Salı, Ocak 24, 2012

Cihangir'de Küçük Bir Gezi

Sanatçılar kenti... kedisi bol yer... bol yokuşlu popüler semt...Cihangir cumhuriyeti...
Genelde aydın kişilerin ve az sayıda gayrımüslimin yaşadığı Beyoğlu ilçesine bağlı semttir. Adını Kanuni'nin oğlundan alır.
Buraya Taksim'den Sıraselviler caddesinden inerek veya Tophane'den Defterdar Yokuşu'ndan çıkarak ulaşabilirsiniz.

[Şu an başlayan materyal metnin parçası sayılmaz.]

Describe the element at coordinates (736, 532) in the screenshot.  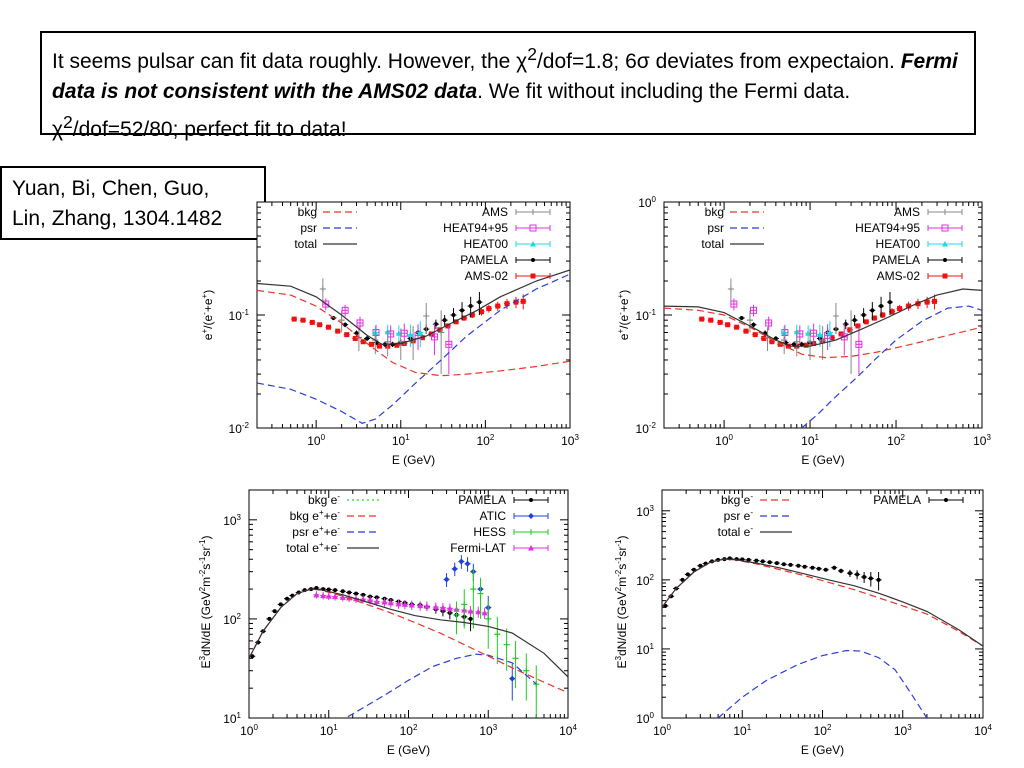
I see `legend-label: total e-` at that location.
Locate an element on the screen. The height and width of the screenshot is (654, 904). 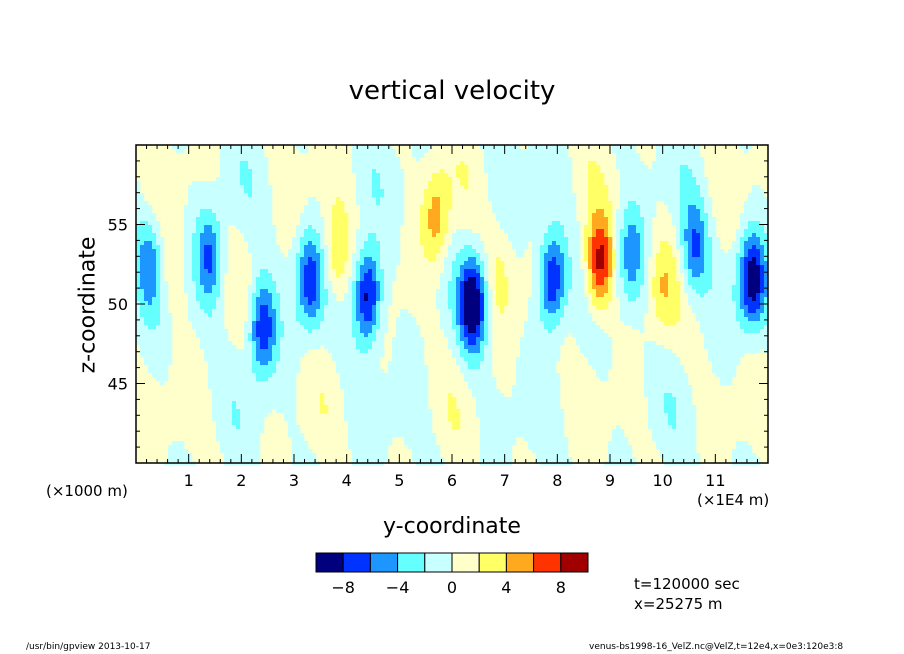
x-axis-unit-left: (×1000 m) is located at coordinates (87, 491).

Ben ikisini de yapmadım :-) Fındıklı parkının karşısından yukarı çıktım, Cihangir'e adını veren Cihangir Camiinin yanından yani...
Cihangir'in eski sakinleri burasının son yıllarda popüler olmasından şikayetçiymiş. Çünkü hem kiralar artıyor, hem eskiden sakin olan mahalle kalabalıklaşıyor hem de eskiden de varolan mekanlar merak edenlerle dolup taşıyormuş. Hızla bir ticaret ve  eğlence merkezi haline gelmiş bu mahallenin bozulmadan kalmasını istiyorlar...
Geçenlerde bir İngiliz gazetesi Cihangir'i dünyada yaşanabilecek yerler sıralamasında 4. sıraya koymuş. Bu çok ilginç geldi bana, o kadar da değil bence. Dünyada başka yer mi yok? diyorum. Nitekim mahalle sakinlerinden biri "burada kaldırım bile yok, çöpler hep ortalıkta, ne yaşaması?" diyerek o da garipsemişti bu haberi.
Sabah 10'da Cihangir'deydim. Kahvaltımı Susam Cafe'de yapmak istedim ama henüz aşçı yeni gelmişti ve hazırlanması yarım saati bulurmuş diye vazgeçtim. Kahvaltımı bir simitle geçiştirdim. Sonra birkaç küçük vintage tarzı butik gezdim. Çok tarzım değil ama arada güzel parçalar var kendime uydurabileceğim.
Oradan Orhan Kemal müzesine gittim. Uzun zamandır aklımın bir köşesinde vardı burası. Müzenin yanında İkbal Kahvesi ve Kitabevi var. Orhan Kemal'in yıllar önce okuduğum Bereketli Topraklar Üzerinde romanını çok ama çok beğenmiştim. Müzede bu ve diğer kitapların çoğunun ilk basımı, Orhan Kemal'in dostlarıyla fotoğrafları, kişisel eşyaları vardı. O; Murtaza, Cemile, 72.Koğuş, Ekmek Kavgası, Hanımın Çiftliği gibi muhteşem eserlerin sahibi büyük bir yazardı. Çalışma odası da son derece mütevazi.

 
Cihangir'i gezmeye devam ediyorum ve bu kadar kedinin burada ne yaptığını çok merak ediyorum. Her yer kedi dolu. Balkonlar, çöplerin yanı, arabaların üstü, dükkanların önü..Bu mahalle onların gibi.
Neredeyse bütün sokaklarına hatta bazılarına iki defa giridim dolaştım.
Biraz daha yukarı çıkıp Savoy pastanesinde oturdum. Bir gazete alıp okudum. Önce kaşarlı simitle karnımı doyurdum. Milföy pastasından henüz gelmemişti o nedenle kayısılı ve kahveli turtalarından yedim.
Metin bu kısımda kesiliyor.